### RECORDS FOR THE EXERCISE

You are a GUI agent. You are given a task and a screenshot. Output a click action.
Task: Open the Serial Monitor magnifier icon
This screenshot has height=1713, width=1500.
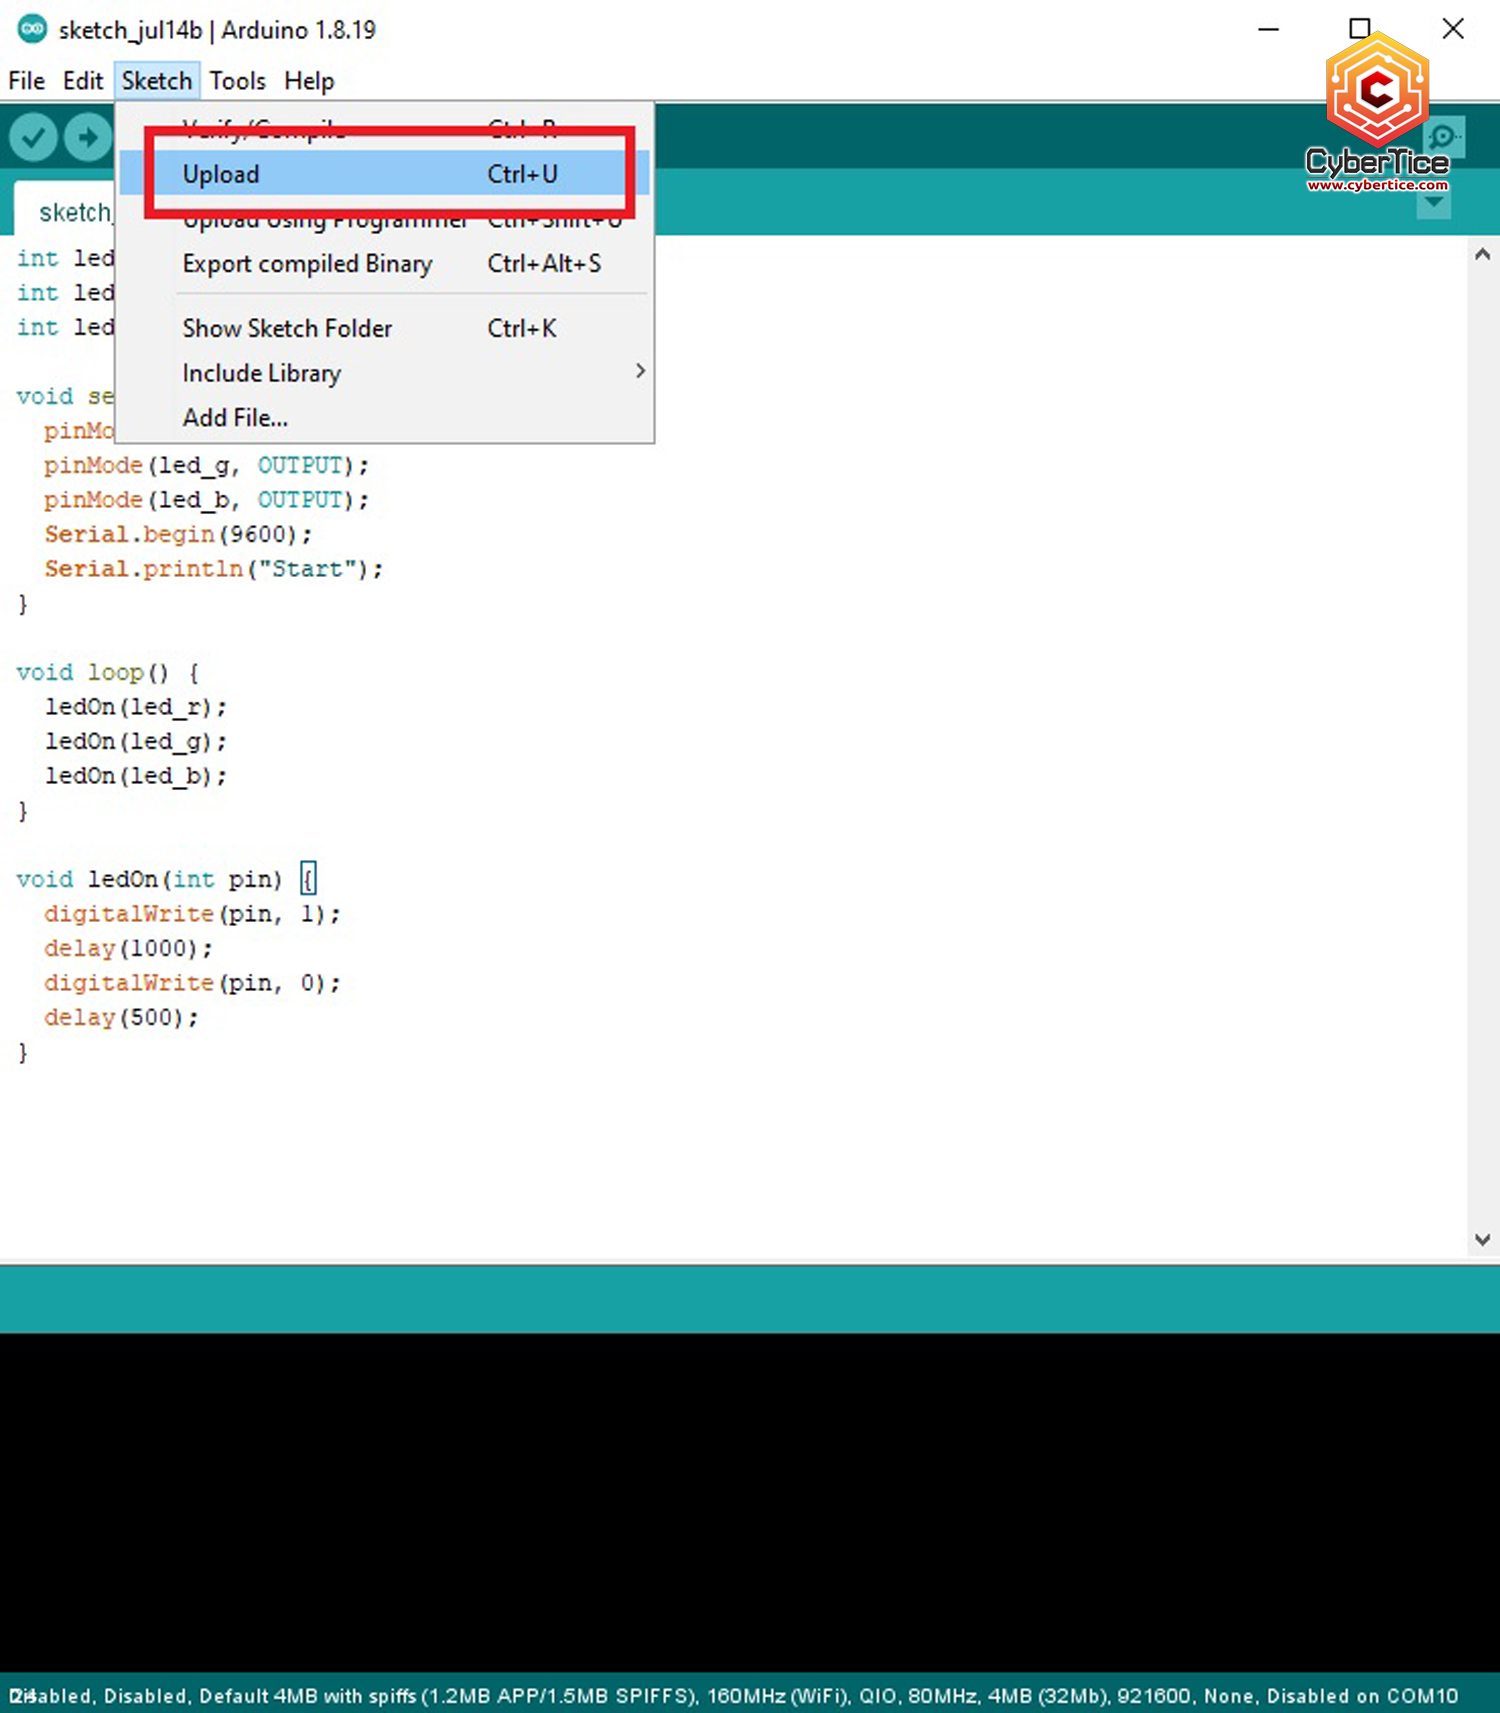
* * *
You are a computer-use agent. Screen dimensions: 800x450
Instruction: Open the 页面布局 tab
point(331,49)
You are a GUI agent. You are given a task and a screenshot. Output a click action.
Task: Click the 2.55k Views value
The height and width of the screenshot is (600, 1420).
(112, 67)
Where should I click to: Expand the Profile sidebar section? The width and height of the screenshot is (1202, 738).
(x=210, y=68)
* * *
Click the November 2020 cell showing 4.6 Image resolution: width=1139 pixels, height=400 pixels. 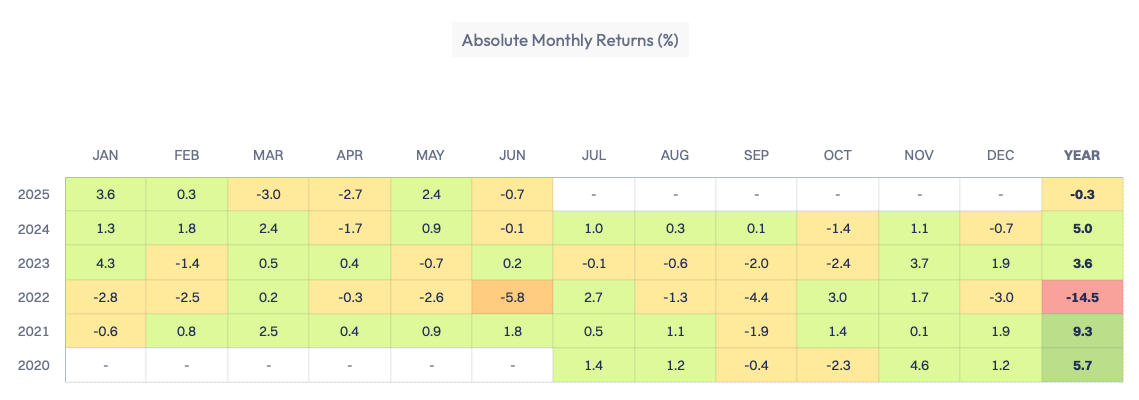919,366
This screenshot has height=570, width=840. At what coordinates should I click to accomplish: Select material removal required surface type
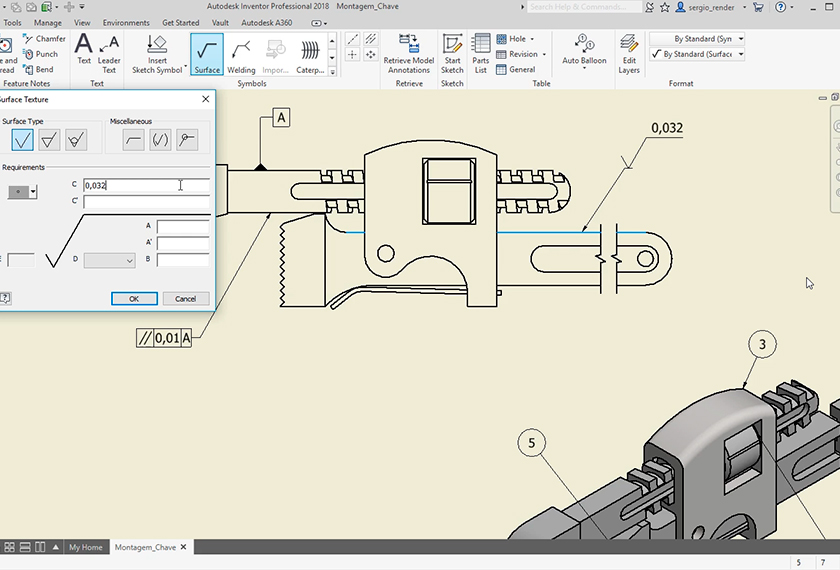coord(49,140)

### TASK INSTRUCTIONS
Set down exactly the lines of the data above, beginning with the line that has "Task: Open the Serial Monitor magnifier icon" and ending with the line that has "This screenshot has height=1713, width=1500.", and no others.

### ANSWER FOR THIS EXERCISE
Task: Open the Serial Monitor magnifier icon
This screenshot has height=1713, width=1500.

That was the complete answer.